(Data to process begins)
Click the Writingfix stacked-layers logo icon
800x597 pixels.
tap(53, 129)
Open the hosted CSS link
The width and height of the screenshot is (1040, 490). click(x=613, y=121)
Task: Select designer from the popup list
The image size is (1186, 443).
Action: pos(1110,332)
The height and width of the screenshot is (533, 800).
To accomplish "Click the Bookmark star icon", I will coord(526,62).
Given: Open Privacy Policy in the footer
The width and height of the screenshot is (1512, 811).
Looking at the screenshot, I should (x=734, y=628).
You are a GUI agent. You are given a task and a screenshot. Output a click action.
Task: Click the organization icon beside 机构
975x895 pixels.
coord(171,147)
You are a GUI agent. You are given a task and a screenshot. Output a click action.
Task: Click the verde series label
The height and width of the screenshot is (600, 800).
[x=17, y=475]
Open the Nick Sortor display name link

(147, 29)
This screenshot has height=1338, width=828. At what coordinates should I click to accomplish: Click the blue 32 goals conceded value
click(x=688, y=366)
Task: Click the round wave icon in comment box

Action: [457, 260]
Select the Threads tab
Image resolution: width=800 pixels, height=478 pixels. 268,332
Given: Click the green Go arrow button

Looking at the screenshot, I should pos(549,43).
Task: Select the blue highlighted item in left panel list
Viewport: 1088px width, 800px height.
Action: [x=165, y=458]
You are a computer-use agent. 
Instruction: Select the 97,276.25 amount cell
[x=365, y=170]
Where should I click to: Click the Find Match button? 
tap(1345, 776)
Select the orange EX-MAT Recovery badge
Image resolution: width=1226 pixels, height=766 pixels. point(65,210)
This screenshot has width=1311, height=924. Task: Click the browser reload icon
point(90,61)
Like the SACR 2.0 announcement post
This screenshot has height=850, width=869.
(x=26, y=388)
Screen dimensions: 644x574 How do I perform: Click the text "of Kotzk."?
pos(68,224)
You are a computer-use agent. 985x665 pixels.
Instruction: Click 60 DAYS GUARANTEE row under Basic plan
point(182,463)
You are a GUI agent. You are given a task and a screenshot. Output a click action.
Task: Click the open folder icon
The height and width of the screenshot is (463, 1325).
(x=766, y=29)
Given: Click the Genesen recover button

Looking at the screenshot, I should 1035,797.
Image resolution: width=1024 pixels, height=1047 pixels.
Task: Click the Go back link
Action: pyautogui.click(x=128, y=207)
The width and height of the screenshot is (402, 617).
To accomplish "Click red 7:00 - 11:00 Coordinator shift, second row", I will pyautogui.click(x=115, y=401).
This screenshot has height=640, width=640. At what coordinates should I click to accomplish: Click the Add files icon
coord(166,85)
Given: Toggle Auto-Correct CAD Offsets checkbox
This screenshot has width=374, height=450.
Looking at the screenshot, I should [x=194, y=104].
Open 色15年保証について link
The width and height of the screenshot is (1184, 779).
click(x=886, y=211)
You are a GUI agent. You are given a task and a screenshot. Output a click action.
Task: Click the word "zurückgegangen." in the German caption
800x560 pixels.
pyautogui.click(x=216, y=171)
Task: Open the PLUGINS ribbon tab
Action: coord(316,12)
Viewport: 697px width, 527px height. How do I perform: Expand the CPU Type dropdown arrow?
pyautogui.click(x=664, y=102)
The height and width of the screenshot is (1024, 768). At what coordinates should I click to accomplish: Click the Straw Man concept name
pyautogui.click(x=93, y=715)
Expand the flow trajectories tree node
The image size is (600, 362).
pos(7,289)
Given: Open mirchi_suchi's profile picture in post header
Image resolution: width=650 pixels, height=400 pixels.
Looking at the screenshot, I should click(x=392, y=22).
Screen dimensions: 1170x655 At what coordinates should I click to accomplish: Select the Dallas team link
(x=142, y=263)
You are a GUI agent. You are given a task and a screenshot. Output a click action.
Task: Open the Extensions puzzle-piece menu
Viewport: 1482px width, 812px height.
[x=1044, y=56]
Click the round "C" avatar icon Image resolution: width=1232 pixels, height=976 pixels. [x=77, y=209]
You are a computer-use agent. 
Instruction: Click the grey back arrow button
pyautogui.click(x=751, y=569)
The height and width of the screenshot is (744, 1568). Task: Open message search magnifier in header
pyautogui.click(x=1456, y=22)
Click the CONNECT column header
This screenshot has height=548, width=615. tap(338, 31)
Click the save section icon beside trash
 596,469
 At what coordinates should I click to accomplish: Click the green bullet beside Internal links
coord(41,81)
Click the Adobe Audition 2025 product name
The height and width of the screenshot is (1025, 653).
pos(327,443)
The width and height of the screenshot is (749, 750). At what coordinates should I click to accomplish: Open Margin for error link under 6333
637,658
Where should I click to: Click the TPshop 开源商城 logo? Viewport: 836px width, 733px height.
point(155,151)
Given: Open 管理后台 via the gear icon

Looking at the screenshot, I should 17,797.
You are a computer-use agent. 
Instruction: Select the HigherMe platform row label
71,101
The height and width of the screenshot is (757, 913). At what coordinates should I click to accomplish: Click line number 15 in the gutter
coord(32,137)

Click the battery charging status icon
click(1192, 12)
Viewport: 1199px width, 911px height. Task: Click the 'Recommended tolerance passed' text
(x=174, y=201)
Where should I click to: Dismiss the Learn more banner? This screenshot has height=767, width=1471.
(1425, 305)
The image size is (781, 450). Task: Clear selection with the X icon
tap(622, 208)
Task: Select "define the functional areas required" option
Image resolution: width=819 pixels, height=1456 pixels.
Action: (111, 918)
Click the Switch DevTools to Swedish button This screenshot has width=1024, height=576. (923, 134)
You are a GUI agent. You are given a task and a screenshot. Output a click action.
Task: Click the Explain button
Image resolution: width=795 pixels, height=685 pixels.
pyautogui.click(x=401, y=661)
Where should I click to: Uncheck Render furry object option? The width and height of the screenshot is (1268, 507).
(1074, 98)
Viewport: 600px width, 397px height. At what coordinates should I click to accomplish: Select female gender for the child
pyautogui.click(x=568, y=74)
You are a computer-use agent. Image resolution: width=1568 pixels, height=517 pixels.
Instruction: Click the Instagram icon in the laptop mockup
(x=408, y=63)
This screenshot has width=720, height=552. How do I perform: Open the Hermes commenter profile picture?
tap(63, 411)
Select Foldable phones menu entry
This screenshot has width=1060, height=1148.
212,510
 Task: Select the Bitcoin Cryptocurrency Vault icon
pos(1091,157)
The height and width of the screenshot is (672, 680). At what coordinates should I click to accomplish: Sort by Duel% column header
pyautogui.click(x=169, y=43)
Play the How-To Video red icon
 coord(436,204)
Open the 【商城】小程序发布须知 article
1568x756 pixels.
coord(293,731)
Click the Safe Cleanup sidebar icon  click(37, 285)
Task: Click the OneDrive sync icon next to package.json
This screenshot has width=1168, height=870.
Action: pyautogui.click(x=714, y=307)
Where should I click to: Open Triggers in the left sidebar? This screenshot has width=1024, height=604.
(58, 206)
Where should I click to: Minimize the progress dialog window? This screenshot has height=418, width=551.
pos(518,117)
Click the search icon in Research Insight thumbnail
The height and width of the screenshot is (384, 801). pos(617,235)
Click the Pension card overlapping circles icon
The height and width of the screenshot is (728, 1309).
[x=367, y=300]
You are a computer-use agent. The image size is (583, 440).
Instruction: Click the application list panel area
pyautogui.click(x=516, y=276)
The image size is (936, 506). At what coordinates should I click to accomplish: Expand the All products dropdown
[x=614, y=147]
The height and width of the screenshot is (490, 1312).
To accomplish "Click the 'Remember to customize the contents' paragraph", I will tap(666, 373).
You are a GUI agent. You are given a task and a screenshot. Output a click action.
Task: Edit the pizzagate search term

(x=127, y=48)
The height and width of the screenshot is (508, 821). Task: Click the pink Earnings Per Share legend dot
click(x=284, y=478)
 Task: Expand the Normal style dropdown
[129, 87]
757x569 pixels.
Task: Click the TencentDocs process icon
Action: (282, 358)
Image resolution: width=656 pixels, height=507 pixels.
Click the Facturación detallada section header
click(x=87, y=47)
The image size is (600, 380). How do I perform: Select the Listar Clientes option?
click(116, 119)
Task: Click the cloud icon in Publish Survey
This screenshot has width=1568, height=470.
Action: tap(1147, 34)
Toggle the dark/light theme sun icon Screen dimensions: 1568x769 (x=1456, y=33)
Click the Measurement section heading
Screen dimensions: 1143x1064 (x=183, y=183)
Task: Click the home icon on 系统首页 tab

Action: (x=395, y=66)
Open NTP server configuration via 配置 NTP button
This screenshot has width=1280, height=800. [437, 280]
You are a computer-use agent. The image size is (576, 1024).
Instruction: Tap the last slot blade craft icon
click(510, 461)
(Data to process ends)
Take the line that contains "Toggle the dark/light" and each line after it through the end of the records, and repeat them all exactly. Nothing else.

Toggle the dark/light theme sun icon Screen dimensions: 1568x769 (x=1456, y=33)
Click the Measurement section heading
Screen dimensions: 1143x1064 (x=183, y=183)
Task: Click the home icon on 系统首页 tab

Action: (x=395, y=66)
Open NTP server configuration via 配置 NTP button
This screenshot has width=1280, height=800. [437, 280]
You are a computer-use agent. The image size is (576, 1024).
Instruction: Tap the last slot blade craft icon
click(510, 461)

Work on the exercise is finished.